**TAREFA 1**:
Como você resumiria, em duas frases, o texto sobre créditos extraordinários?
**TAREFA 2**:
Dê continuidade ao texto sobre créditos extraordinários a partir do ponto em que ele termina.

**TEXTO**:
···

Isso é um absurdo! É um exagero. Não é defensável. Não haverá aqui nenhum político democrático que sustente e justifique uma decisão dessas. Quarenta e oito bilhões de reais, muito mais do que todo o investimento público, chegam aqui na forma de créditos extraordinários, por medida provisória, que não são examinados e que passam aqui na volúpia incessante da desconstrução do Legislativo.

Faço aqui um exercício de números. Em 2003, foram cinco, que valeram R$2,6 bilhões; em 2004, foram 10, que valeram R$8 bilhões; em 2005, foram 17, que valeram R$12 bilhões, muito mais do que todo o investimento nacional; em 2006, foram 26, que valeram R$27,4 bilhões; em 2007, foram 20, que valeram R$48,2 bilhões. Estou falando de bilhões de reais e não de milhões de reais. Quarenta e oito bilhões e duzentos milhões de reais, na forma de crédito extraordinário de despesas que deveriam ser imprevisíveis e que não o são.

Agora, em 2008, até o dia 1º de março, já somam R$12,5 bilhões.

Eu me pergunto: qual é o papel do Congresso e o que estamos fazendo aqui? Isso não é brincadeira. São créditos de montante extraordinário.

Do montante de R$48,2 bilhões, de 2007, R$24 bilhões foram destinados ao custeio, outras despesas correntes - portanto, custeio tem a ver com despesa corrente, com folha de pagamento, com despesas completamente previsíveis, que estão na LDO, que são projetadas para todo o ano; R$16,5 bilhões para investimentos; e R$7,5 bilhões para empréstimos e inversões financeiras.

···

**DADOS FORNECIDOS**:
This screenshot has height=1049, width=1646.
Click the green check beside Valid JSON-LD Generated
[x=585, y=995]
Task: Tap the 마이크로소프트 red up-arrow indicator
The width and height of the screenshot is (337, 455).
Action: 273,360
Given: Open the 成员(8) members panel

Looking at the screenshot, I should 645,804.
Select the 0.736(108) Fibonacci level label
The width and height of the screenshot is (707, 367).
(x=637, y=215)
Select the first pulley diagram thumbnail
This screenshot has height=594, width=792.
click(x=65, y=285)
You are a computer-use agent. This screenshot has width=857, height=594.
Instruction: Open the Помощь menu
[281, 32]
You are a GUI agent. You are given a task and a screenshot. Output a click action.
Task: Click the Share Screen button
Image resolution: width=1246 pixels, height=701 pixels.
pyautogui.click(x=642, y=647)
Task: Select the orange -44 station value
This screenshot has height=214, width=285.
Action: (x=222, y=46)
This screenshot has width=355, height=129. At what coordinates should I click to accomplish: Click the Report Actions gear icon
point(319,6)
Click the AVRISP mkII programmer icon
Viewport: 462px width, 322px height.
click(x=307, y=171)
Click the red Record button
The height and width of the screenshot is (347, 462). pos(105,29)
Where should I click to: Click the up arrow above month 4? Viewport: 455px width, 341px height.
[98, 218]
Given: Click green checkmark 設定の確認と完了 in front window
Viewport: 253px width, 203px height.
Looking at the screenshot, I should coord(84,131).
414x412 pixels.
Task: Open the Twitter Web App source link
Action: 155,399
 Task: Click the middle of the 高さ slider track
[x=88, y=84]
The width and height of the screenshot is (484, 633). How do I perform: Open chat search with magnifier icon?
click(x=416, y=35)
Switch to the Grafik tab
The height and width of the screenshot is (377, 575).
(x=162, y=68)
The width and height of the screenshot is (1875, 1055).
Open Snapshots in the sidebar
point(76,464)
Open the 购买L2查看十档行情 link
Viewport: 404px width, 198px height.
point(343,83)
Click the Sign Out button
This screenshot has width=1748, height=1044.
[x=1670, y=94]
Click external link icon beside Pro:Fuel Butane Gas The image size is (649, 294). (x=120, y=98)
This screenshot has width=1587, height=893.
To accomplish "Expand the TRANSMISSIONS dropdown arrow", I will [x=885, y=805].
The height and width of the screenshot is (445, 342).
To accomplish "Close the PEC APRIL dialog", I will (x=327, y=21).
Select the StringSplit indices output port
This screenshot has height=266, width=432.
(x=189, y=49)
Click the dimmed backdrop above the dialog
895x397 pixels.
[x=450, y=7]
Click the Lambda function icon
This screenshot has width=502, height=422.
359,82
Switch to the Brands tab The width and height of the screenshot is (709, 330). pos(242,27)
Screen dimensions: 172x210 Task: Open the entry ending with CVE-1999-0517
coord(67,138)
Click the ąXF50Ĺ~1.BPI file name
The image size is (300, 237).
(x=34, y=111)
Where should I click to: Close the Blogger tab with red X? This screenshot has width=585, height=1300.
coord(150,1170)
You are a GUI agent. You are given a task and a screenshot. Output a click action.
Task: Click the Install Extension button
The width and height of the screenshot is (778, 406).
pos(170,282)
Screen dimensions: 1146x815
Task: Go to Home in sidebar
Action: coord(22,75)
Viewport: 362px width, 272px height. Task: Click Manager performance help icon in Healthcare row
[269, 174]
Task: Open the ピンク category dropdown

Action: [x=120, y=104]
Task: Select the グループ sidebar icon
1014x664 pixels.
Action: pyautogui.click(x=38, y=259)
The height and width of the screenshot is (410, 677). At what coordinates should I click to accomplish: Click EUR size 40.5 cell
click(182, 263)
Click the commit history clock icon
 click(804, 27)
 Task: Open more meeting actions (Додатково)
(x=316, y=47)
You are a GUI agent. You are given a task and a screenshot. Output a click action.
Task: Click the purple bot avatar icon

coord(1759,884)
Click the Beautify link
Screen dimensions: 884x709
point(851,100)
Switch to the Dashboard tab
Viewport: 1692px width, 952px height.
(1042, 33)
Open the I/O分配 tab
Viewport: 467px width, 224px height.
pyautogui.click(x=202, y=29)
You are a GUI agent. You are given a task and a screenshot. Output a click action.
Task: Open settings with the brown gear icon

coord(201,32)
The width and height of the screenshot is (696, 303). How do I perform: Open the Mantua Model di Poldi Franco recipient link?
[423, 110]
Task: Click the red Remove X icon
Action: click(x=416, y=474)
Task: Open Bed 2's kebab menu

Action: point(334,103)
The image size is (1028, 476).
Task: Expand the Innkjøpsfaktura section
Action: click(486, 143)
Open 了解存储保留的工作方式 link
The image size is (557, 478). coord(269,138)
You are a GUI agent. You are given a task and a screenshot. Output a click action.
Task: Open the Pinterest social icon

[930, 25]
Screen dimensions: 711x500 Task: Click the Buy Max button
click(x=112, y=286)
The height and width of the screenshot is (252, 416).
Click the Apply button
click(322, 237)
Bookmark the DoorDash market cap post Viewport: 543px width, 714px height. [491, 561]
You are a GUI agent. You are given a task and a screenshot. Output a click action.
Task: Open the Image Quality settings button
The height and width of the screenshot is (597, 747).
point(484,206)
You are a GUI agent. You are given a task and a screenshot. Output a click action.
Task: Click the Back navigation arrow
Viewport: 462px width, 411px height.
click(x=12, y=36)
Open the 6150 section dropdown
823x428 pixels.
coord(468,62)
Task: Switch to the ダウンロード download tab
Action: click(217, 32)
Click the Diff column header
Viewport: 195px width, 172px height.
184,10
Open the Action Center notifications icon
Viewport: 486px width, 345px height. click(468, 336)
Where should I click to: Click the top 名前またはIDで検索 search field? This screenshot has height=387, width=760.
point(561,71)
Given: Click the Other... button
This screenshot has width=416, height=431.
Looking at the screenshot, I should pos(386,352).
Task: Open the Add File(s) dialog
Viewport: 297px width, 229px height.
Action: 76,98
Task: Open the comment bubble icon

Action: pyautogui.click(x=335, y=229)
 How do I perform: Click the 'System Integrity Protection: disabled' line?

···

**RESPOSTA ESCRITA 1**:
O texto classifica como absurdo e indefensável o envio de créditos extraordinários por medida provisória, sem exame do Legislativo: em 2007 eles somaram R$48,2 bilhões, muito mais do que todo o investimento público. Depois de mostrar que esses créditos cresceram ano a ano desde 2003 e já chegavam a R$12,5 bilhões em 2008 até 1º de março, o texto questiona o papel do Congresso e aponta que R$24 bilhões dos créditos de 2007 foram destinados ao custeio, uma despesa completamente previsível.

**RESPOSTA ESCRITA 2**:
Grande parte das dotações abertas corresponde a projetos que constam da programação do Plano Plurianual. Previsíveis, portanto. O Plano Plurianual prevê o seu ano de execução e mais três anos na frente - são quatro anos.

Num país como o Brasil, que nunca trabalhou de fato, a não ser num passado muito antigo, com previsão de longo prazo e planejamento de fato, de real, quatro anos de macroplanejamento é tempo demais, previsibilidade demais. Como justificar que o que está projetado para quatro anos de execução seja imprevisível, urgente? Não tem o menor sentido. É contra a lógica, o bom senso.

Estou falando que apenas no Ministério dos Transportes, com essa mesma característica, foram abertos e efetivados R$3,1 bilhões em créditos extraordinários - R$3 bilhões é mais do que o Governo investe normalmente em todas as obras de recuperação e construção de estradas no País. Na Integração Nacional, R$1,5 bilhão; e, no Ministério das Cidades, R$3,3 bilhões.

São números assustadores, números brutais! Nós vivemos aqui falando de emendas de dez milhões, de cinco milhões, de doze milhões, de vinte milhões, brigando, em nossos Estados, por dotações de dez, vinte, trinta, quarenta milhões de reais! Estou falando aqui de R$48 bilhões, de Ministérios que gastaram R$3,3 bilhões, R$1,5 bilhão e R$3,1 bilhões!

É um absurdo! Não há como defender isso. Isso é uma agressão. Não precisa ser do PT, do PSDB, do PMDB, de qualquer partido para não aceitar uma coisa dessas. Basta ser democrata, basta ter respeito pelo povo que elegeu parlamentares para cumprir o seu papel. Fico rigorosamente indignado, com absoluta sinceridade!

Tratam-se de ações totalmente previsíveis, muitas delas integrantes do Plano Plurianual e do PAC - desse tal PAC - e que, portanto, possuem planejamento e programação intensiva. Ora, o que está no PAC tem planejamento e programação intensiva. Projeto executivo: noventa por cento dos casos. Como dizer que é imprevisível? Como é urgente? Não faz o menor sentido! É um absurdo!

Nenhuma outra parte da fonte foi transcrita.